NBA Caught in Crossfire Amid Fury Over Tweet by Rockets GM
A firestorm set off by a tweet from the Houston Rockets general manager in support of Hong Kong protesters blazed on in China, threatening the multibillion-dollar business ties of the National Basketball Association (NBA) in the country.
China’s state television network CCTV said Tuesday it would suspend airing and streaming preseason NBA games. Internet giant Tencent Holdings Ltd. followed quickly with a similar announcement. Tencent holds a $1.5 billion contract for digital broadcasting rights to the games. Neither CCTV nor Tencent gave a timeframe for the resumption of broadcasting.
A host of Chinese companies and celebrities – including apparel retailers, a bank and even purveyors of coffee and milk – also distanced themselves from the American professional basketball organization by suspending business partnerships or quitting NBA-related activities.

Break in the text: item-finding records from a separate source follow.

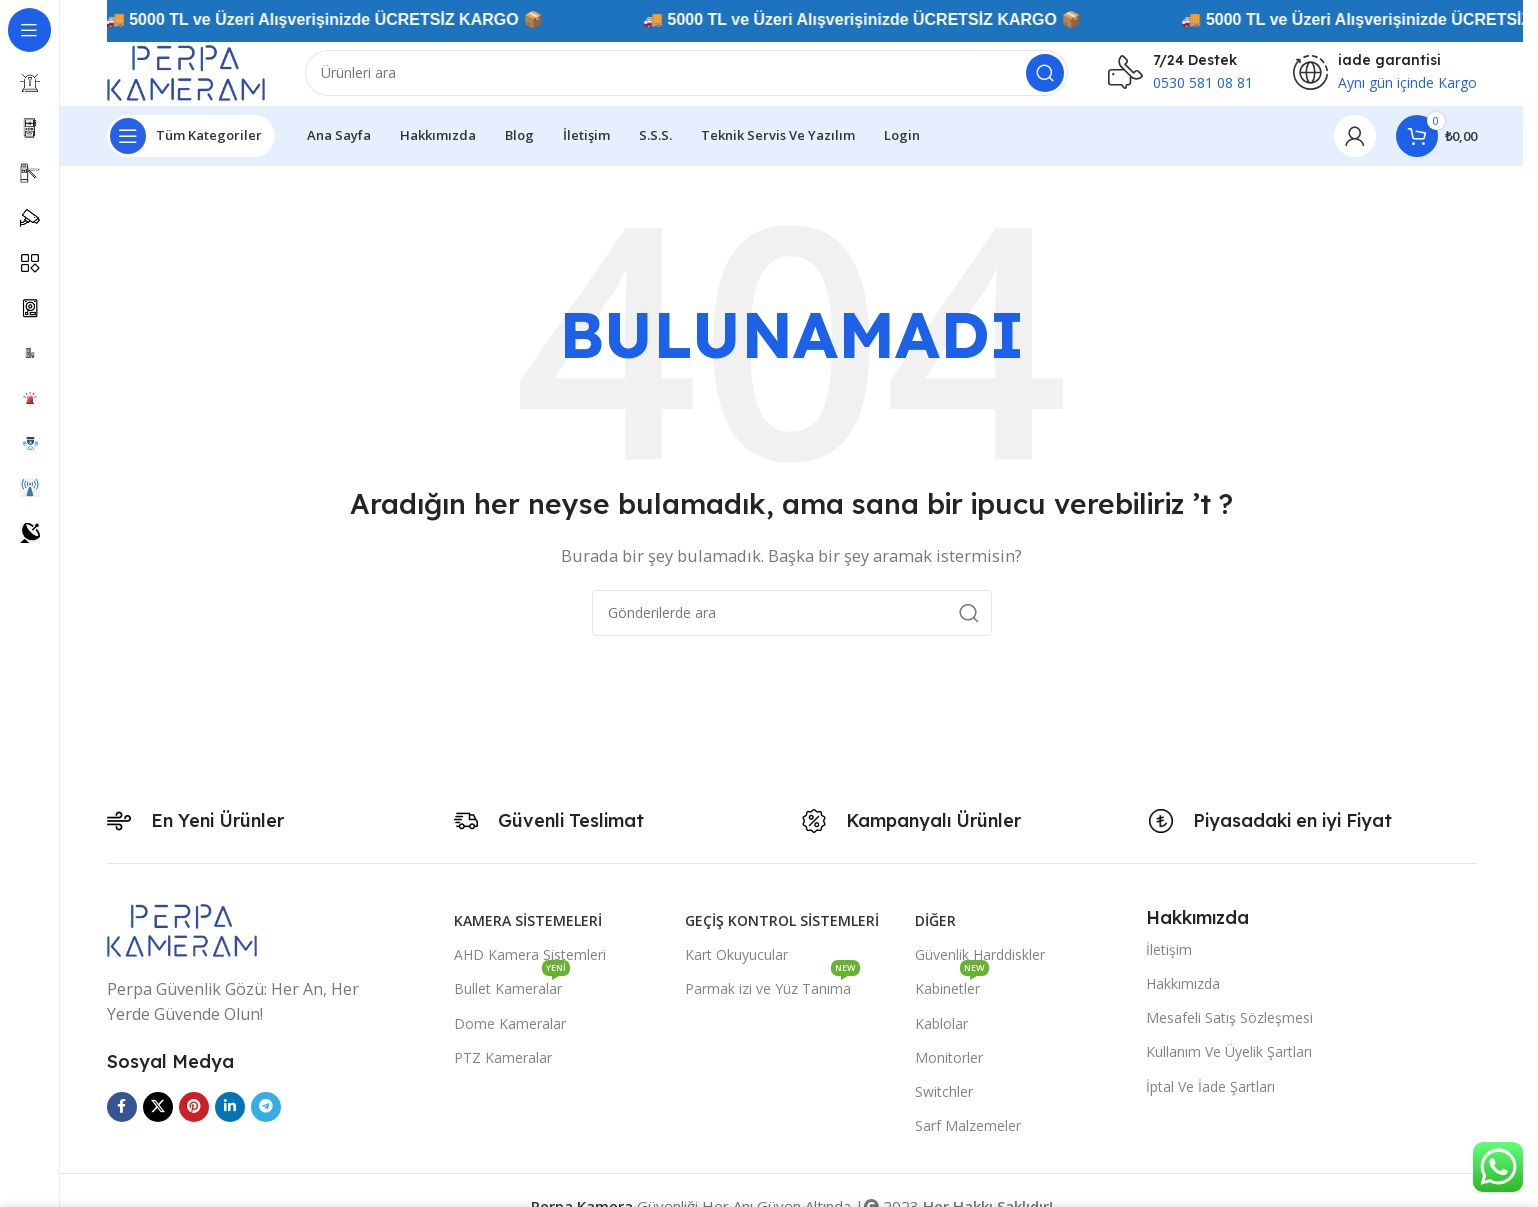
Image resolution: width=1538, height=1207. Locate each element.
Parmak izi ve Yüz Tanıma (772, 1000)
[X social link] (158, 1121)
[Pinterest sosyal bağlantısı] (194, 1121)
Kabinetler (952, 1000)
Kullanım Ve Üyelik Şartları (1229, 1066)
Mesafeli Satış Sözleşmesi (1229, 1032)
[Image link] (182, 943)
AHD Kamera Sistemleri (530, 969)
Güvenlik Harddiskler (980, 969)
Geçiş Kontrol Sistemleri (782, 935)
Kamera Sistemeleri (528, 935)
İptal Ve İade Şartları (1210, 1100)
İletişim (1169, 963)
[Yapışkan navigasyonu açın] (191, 150)
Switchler (944, 1105)
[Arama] (707, 80)
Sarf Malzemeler (968, 1140)
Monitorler (949, 1071)
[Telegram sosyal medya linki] (266, 1121)
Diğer (935, 935)
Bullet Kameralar (512, 1000)
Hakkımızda (1183, 997)
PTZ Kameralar (503, 1071)
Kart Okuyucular (736, 969)
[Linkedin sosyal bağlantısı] (230, 1121)
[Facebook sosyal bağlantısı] (122, 1121)
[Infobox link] (1180, 80)
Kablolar (941, 1037)
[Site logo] (207, 78)
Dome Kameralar (510, 1037)
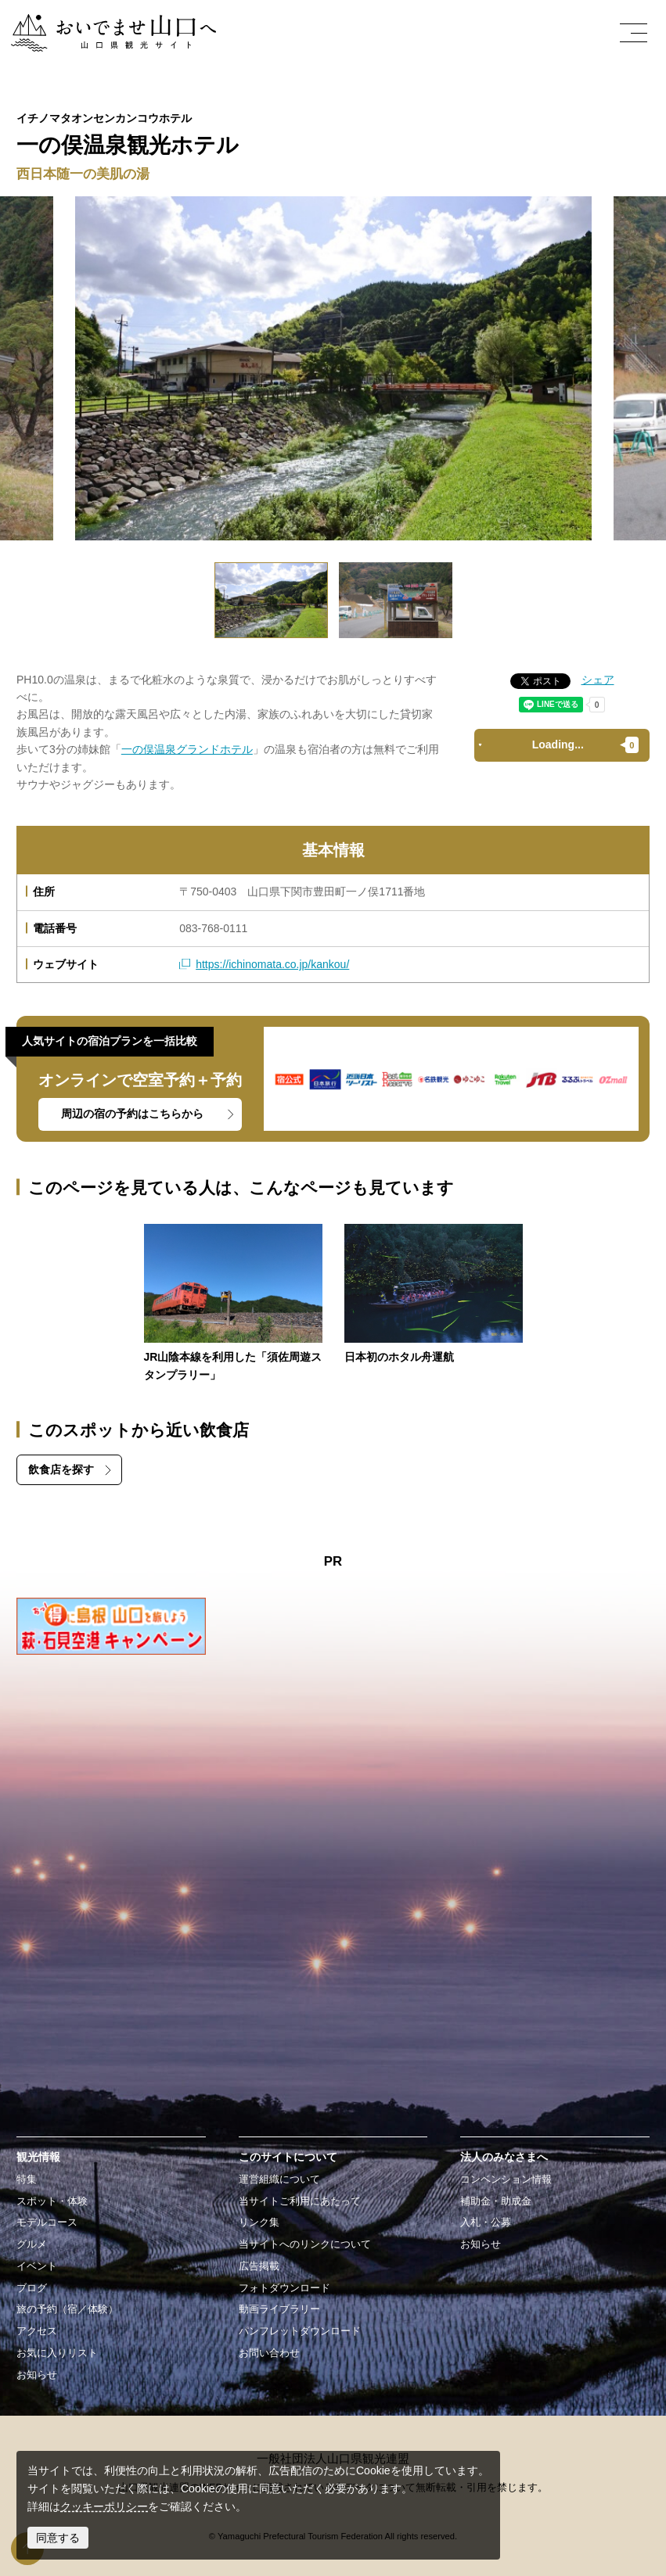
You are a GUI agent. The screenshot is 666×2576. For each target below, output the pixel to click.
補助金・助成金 (495, 2201)
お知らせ (36, 2375)
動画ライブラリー (279, 2309)
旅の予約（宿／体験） (67, 2309)
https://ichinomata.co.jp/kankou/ (272, 964)
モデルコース (46, 2222)
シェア (597, 679)
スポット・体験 (52, 2201)
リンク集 (259, 2222)
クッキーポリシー (104, 2506)
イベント (36, 2266)
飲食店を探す (61, 1469)
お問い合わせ (269, 2353)
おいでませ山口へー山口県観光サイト (104, 22)
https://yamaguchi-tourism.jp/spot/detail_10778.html (433, 1295)
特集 (26, 2179)
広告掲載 (259, 2266)
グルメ (31, 2244)
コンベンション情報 (506, 2179)
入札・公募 (485, 2222)
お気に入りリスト (57, 2353)
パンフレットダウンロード (300, 2331)
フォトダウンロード (284, 2288)
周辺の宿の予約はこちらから (132, 1113)
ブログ (31, 2288)
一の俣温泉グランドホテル (187, 749)
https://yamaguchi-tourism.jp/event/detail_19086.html (233, 1304)
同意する (58, 2537)
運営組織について (279, 2179)
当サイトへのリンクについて (305, 2244)
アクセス (36, 2331)
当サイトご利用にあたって (300, 2201)
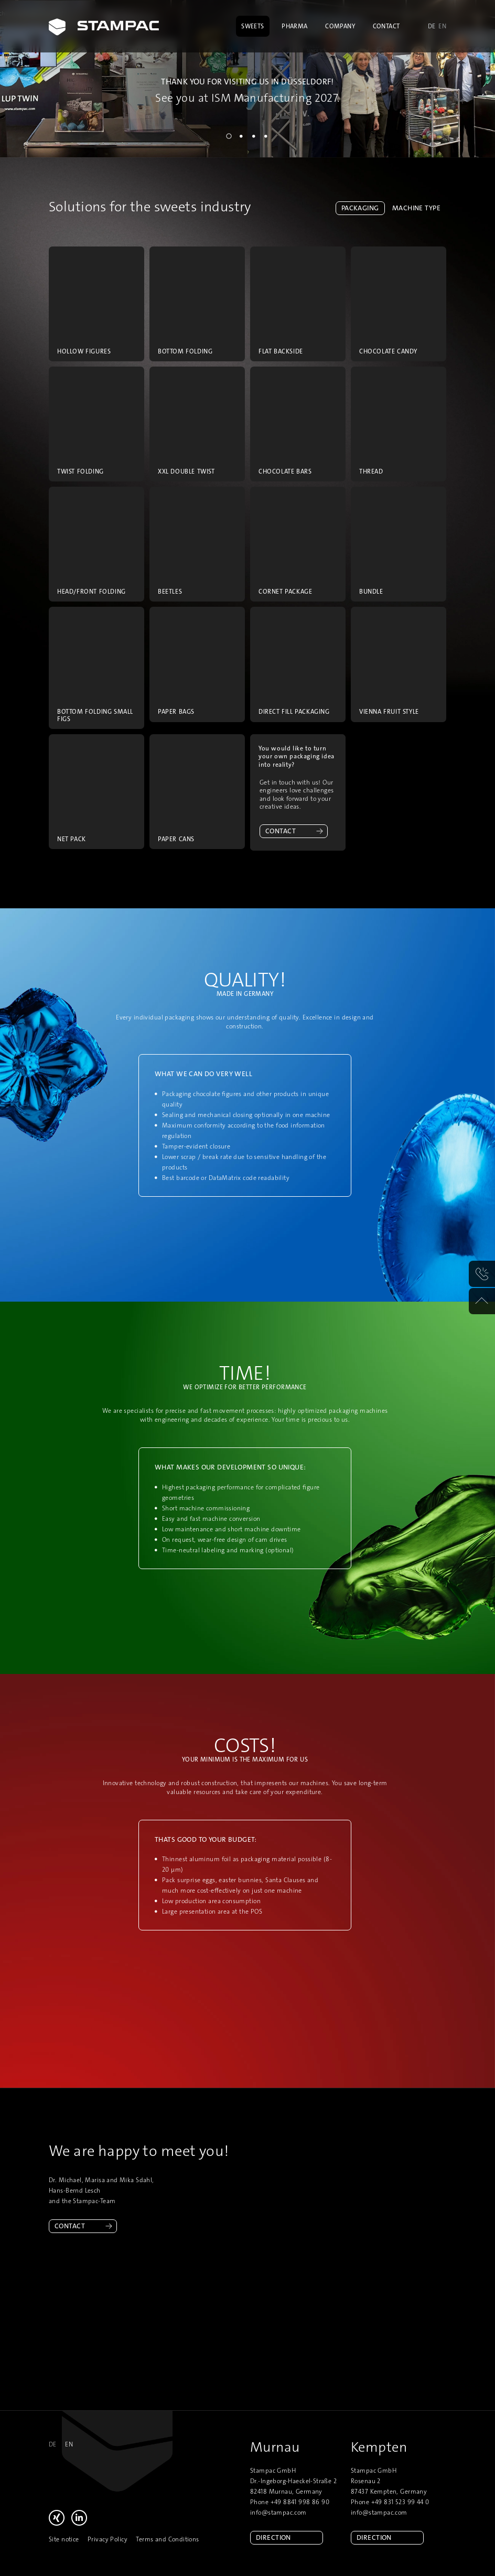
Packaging (360, 207)
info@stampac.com (278, 2512)
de (432, 26)
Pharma (295, 26)
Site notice (64, 2539)
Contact (386, 26)
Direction (273, 2537)
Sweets (252, 26)
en (442, 26)
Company (340, 26)
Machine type (416, 207)
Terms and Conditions (167, 2539)
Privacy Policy (107, 2539)
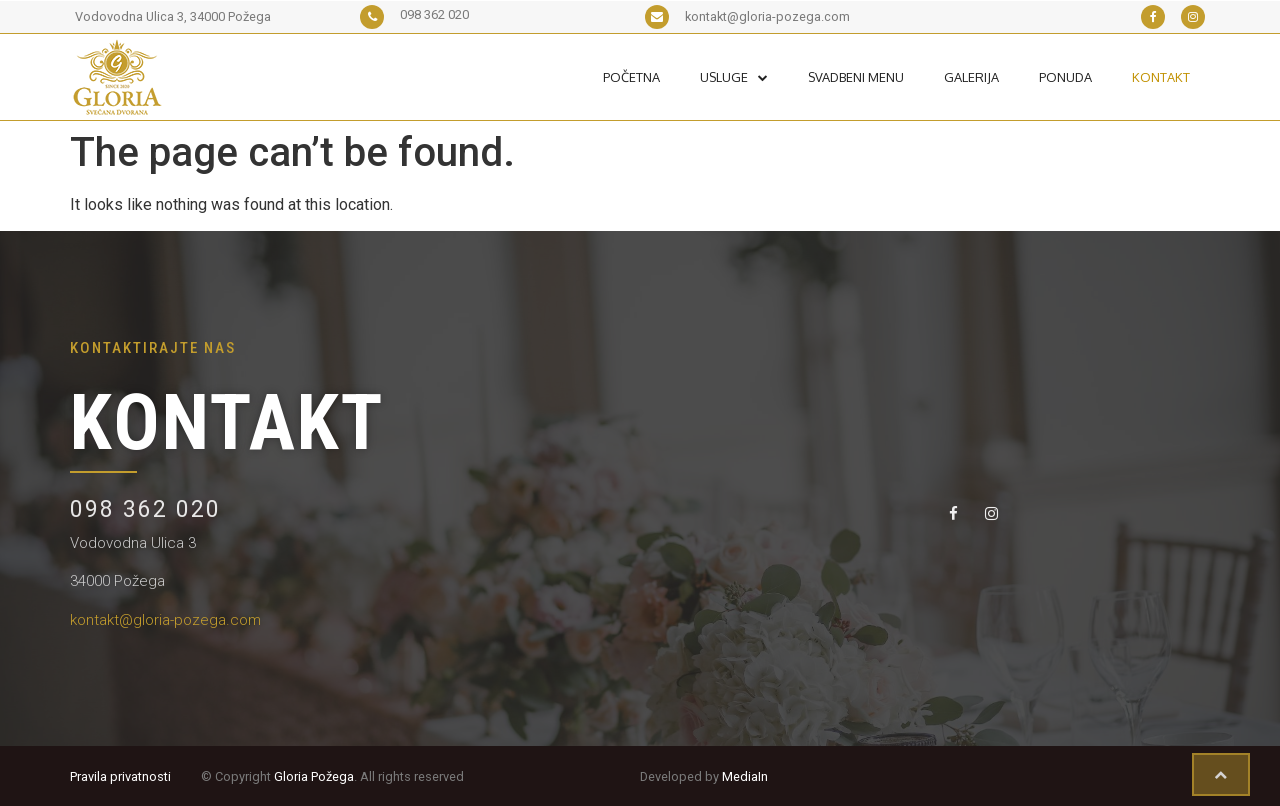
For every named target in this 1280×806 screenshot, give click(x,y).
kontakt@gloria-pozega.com (165, 620)
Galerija (971, 77)
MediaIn (745, 776)
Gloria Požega (314, 776)
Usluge (734, 77)
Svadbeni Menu (856, 77)
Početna (631, 77)
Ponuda (1065, 77)
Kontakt (1161, 77)
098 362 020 (145, 509)
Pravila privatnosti (120, 776)
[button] (1221, 775)
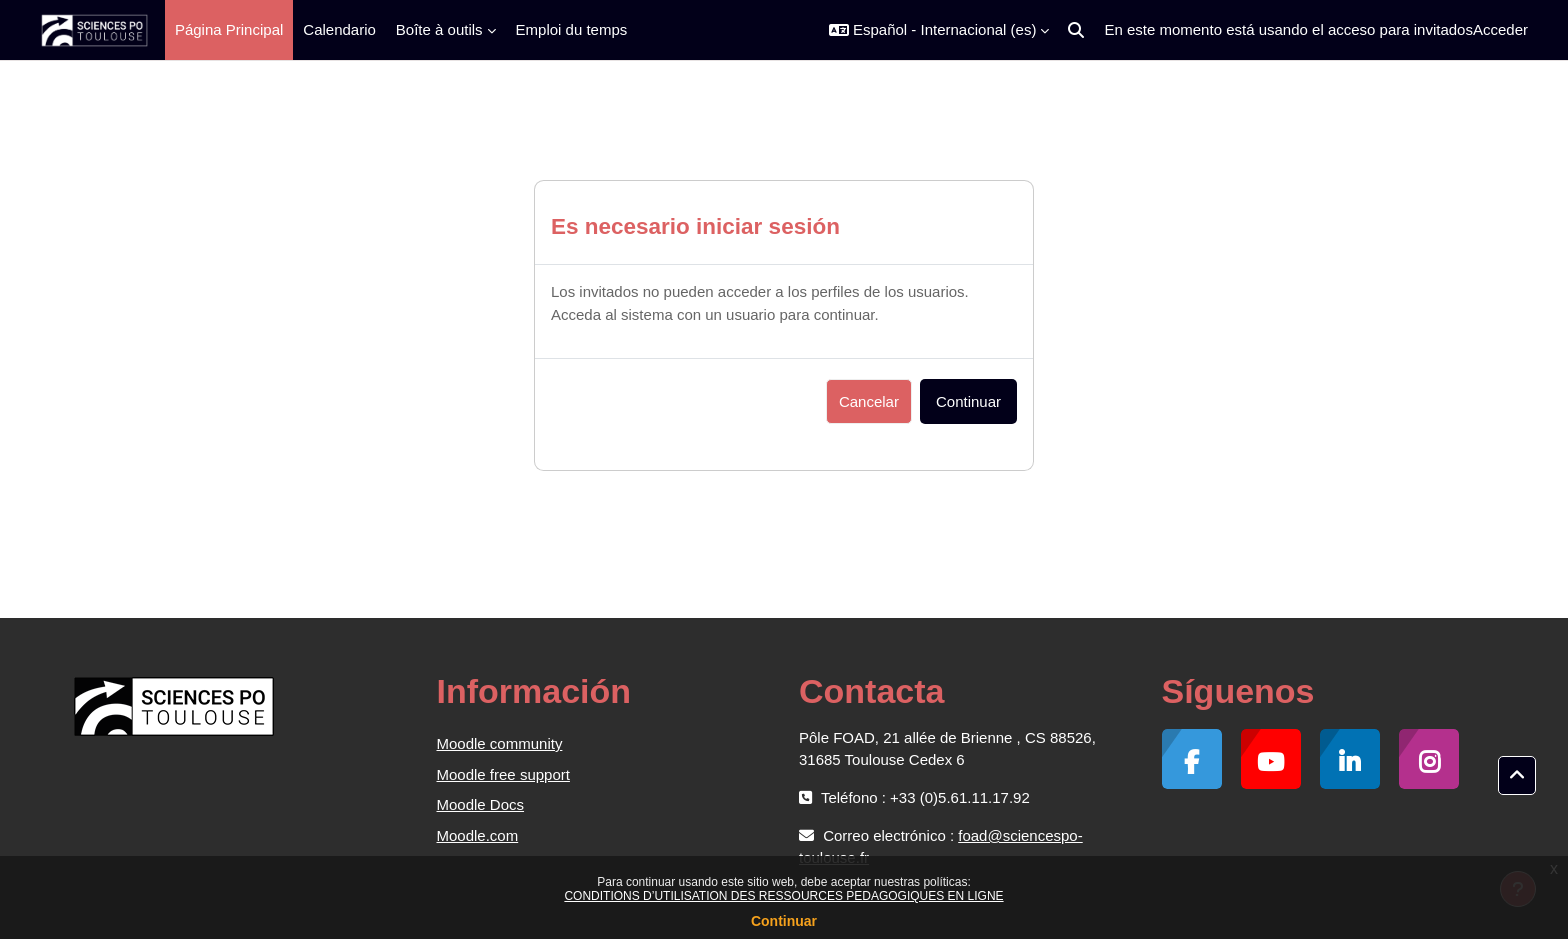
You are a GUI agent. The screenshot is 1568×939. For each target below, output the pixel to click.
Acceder (1500, 29)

Meanwhile, American commentators and news organizations including the prestigious New York Times and Wall Street Journal blasted the NBA for initially appearing to waver in its support for the free speech rights of Daryl Morey, the general manager of the Houston Rockets.
Morey Friday tweeted an image supporting the protests in Hong Kong. While the post was soon deleted, it ignited a furor in China as many criticized it as a challenge to the nation’s sovereignty. Morey later apologized on Twitter and said his views were not representative of the Rockets or the NBA. The U.S. league said Sunday in a statement that it was “regrettable” that Morey’s tweet offended Chinese fans.
The public fury roiled on, however, after NBA Commissioner Adam Silver tried Monday to defend Morey’s right to free speech.
“I want to make it clear that Daryl Morey is supported in terms of his ability to exercise his freedom of expression,” Silver said in an interview with Kyodo News in Japan.
China is the most important international market for the NBA, with some games attracting more Chinese viewers than in the U.S. and an expansive retail and marketing network with domestic partners. The broadcasting suspension could affect about 800 million viewers in China who watch the games on various screens each season.
According to Tencent, about 490 million viewers watched live NBA games via its online streaming platform during the 2018-2019 season, a three-fold increase from the 2014-2015 season. In July, Tencent paid $1.5 billion for five years of digital broadcasting rights to games between 2020 and 2025. Viewers pay 22 yuan to 60 yuan ($3 to $8.40) a month for different levels of access to Tencent’s live streaming of NBA games. Tencent also offer various NBA-related online games.
A handful of Chinese sponsors cut business ties with the Rockets, including sportswear maker Li Ning Co. and Shanghai Pudong Development Bank Co. Ltd. Pudong Development Bank said it suspended all marketing and promotion activities related to the Rockets.
Major e-commerce platforms including Alibaba Group, JD.com and Suning.com shelved products related to the Rockets. Nike also pulled the Rockets off its website in China.
The NBA has been operating an official retail store on Alibaba’s e-commerce platform since 2012. The pair bolstered cooperation this year by launching a special NBA content section on Alibaba’s Taobao marketplace that could direct shoppers to related products. In 2018, total sales of basketball-related products on Alibaba reached 12.6 billion yuan ($1.8 billion), according to a joint statement by the company and NBA China.
Alibaba said it removed only products related to the Rockets from its retail platforms while other NBA items are not affected. But some retailers operating on its platform may decide to pull a broader range of NBA-related goods, Alibaba said.
The turmoil has also affected the NBA’s marketing partnerships in China. Dairy giant China Mengniu Dairy Co. shelved sales of products with NBA logos on its online store, a person close to the company said.
Luckin Coffee, China’s second-largest coffee chain, said it halted all cooperation and marketing activities related to the NBA. The coffee chain became an official China partner of the U.S. league in June and opened an NBA theme store in Shanghai last month.